__REQUIREMENT__.
Everything from the line that holds "Task: Click the" through the end of the listing below must be retyped word for word, without any pictures.

**** STUDY MATERIAL

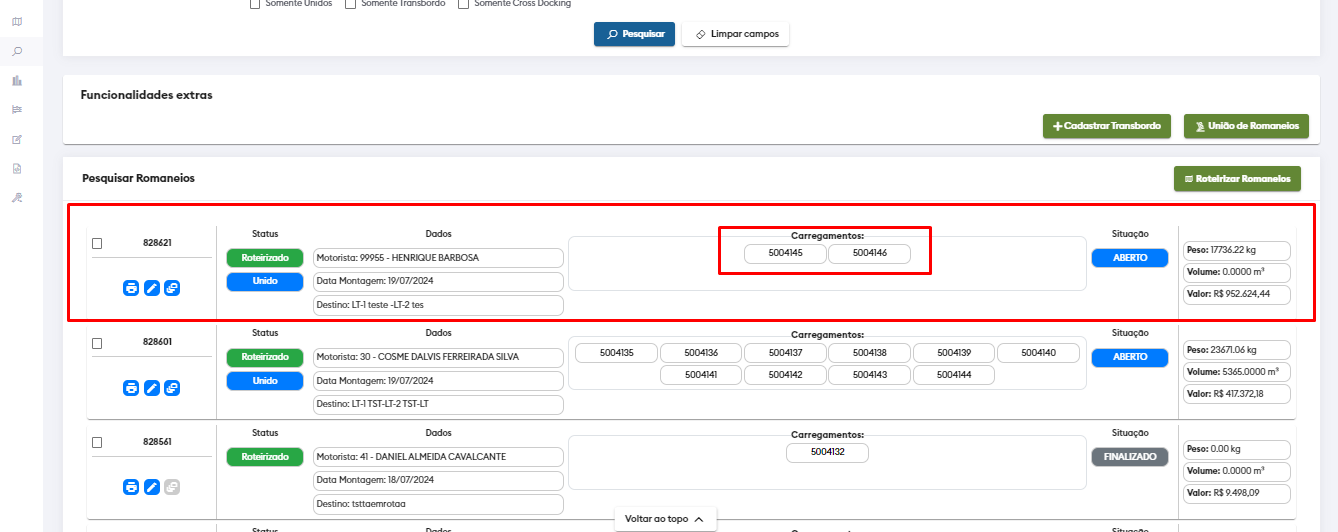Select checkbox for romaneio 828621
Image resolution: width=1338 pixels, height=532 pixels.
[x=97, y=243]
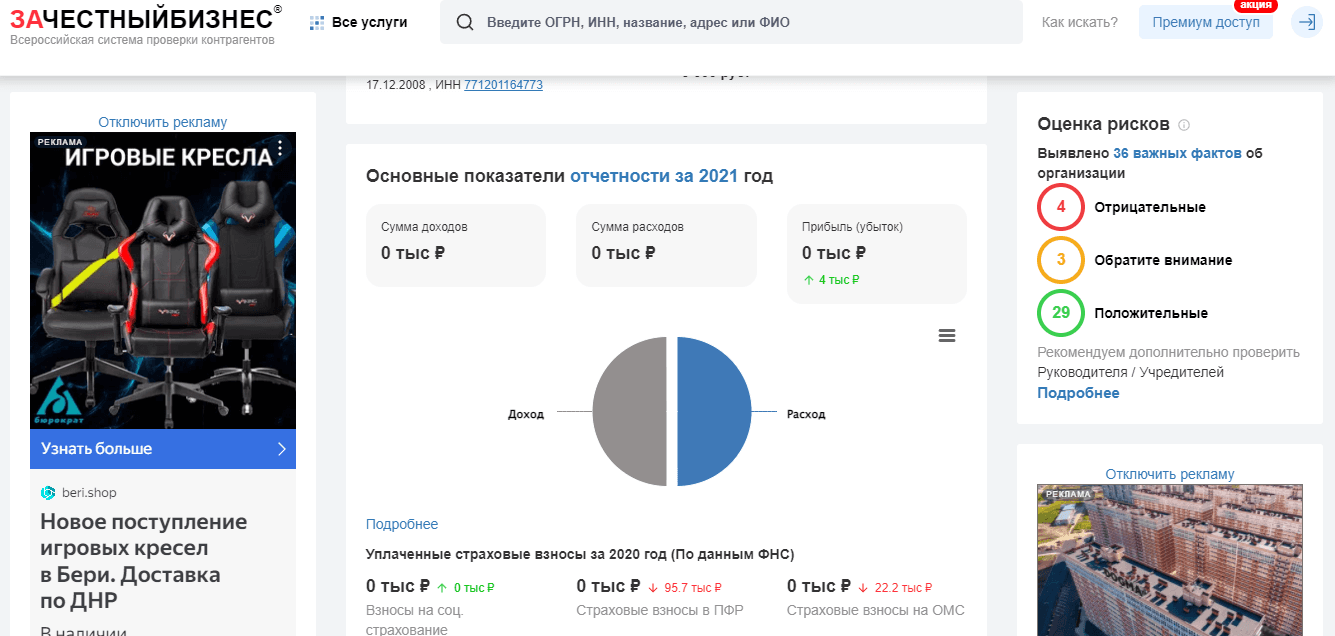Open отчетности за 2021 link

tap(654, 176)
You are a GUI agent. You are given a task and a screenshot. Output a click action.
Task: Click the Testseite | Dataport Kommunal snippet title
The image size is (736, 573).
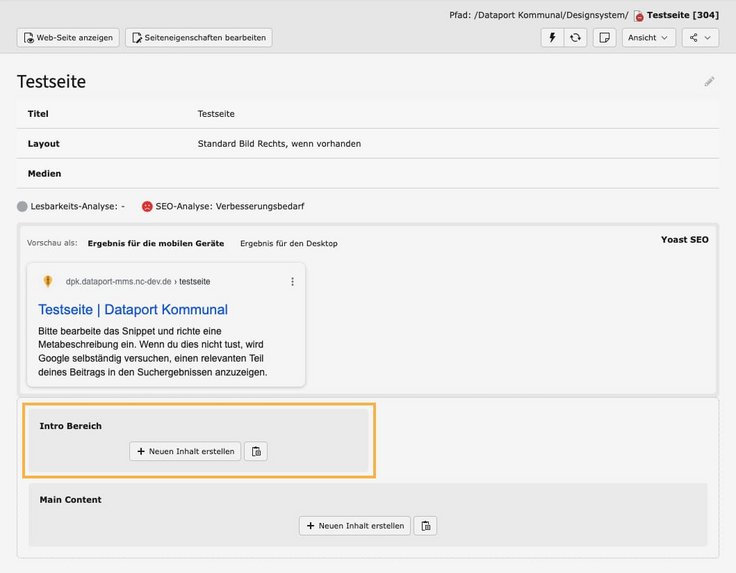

********

__TASK RESULT__.
Task: Click the Testseite | Dataport Kommunal snippet title
The image size is (736, 573).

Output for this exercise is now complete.